— Start of Passage provided —

Republican presidential nominee and former US President Donald Trump looks on during a rally at Nassau Veterans Memorial Coliseum, in Uniondale, New York, US, Sept. 18, 2024. Photo: REUTERS/Brendan McDermid

Republican Donald Trump made a last pitch for support in Pennsylvania, the largest of the seven states expected to decide this week’s US presidential election, while Democratic rival Kamala Harris focused her energy on Michigan on Sunday.

Opinion polls show the pair locked in a tight race, with Vice President Harris, 60, bolstered by strong support among women voters while former President Trump, 78, gains ground with Hispanic voters, particularly men.

Voters overall view both candidates unfavorably, according to Reuters/Ipsos polling, but that so far has not dissuaded them from casting ballots. More than 76 million Americans have already done so ahead of Tuesday’s Election Day, according to the University of Florida’s Election Lab, approaching half the total 160 million votes cast in 2020, which saw the highest US voter turnout in more than a century.

North Carolina, another swing state, reported setting a record when its early-vote period ended on Saturday.

Control of the US Congress is also up for grabs on Tuesday, with Republicans favored to capture a majority in the Senate while Democrats are seen as having an even chance of flipping Republicans’ narrow majority in the House of Representatives. Presidents whose parties have not controlled both chambers have struggled to pass major new legislation over the past decade.

— End of Passage provided —
— Start of Provided records —

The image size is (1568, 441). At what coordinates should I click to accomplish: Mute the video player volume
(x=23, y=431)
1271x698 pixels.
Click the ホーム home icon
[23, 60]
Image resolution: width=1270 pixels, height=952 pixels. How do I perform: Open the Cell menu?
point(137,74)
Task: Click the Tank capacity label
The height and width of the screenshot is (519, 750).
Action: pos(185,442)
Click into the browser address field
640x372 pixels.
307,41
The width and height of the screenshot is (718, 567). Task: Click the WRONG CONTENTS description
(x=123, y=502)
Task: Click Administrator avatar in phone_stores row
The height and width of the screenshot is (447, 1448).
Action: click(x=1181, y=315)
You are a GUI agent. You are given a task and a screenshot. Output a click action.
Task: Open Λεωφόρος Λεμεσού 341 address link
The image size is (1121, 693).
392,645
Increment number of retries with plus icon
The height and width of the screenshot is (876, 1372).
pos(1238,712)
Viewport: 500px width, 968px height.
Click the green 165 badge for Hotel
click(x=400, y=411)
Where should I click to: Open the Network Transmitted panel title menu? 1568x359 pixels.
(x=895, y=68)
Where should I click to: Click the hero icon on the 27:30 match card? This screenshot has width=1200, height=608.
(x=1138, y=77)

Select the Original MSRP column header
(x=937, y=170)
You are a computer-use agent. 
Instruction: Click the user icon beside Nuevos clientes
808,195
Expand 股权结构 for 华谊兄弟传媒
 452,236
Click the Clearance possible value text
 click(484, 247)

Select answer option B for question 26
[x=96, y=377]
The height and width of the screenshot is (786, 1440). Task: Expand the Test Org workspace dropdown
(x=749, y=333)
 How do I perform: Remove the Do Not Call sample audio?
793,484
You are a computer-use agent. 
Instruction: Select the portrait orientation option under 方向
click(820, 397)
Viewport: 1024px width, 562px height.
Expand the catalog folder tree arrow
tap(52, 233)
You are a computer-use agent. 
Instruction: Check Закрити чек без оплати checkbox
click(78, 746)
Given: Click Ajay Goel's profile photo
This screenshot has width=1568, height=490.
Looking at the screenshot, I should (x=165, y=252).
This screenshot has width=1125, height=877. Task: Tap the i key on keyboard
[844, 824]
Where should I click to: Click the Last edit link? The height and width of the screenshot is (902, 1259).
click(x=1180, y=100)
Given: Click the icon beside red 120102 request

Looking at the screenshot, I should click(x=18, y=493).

— End of Provided records —

• **Written task A**: In the election news text, rewrite the part that opens with the words containing "Voters overall view" and closes with "ended on Saturday.", putting "battleground state" in place of "swing state".
• **Written task B**: List every person mentioned by name in the election news text.

• **Written solution A**:
Voters overall view both candidates unfavorably, according to Reuters/Ipsos polling, but that so far has not dissuaded them from casting ballots. More than 76 million Americans have already done so ahead of Tuesday’s Election Day, according to the University of Florida’s Election Lab, approaching half the total 160 million votes cast in 2020, which saw the highest US voter turnout in more than a century.

North Carolina, another battleground state, reported setting a record when its early-vote period ended on Saturday.

• **Written solution B**: Donald Trump, Kamala Harris, Brendan McDermid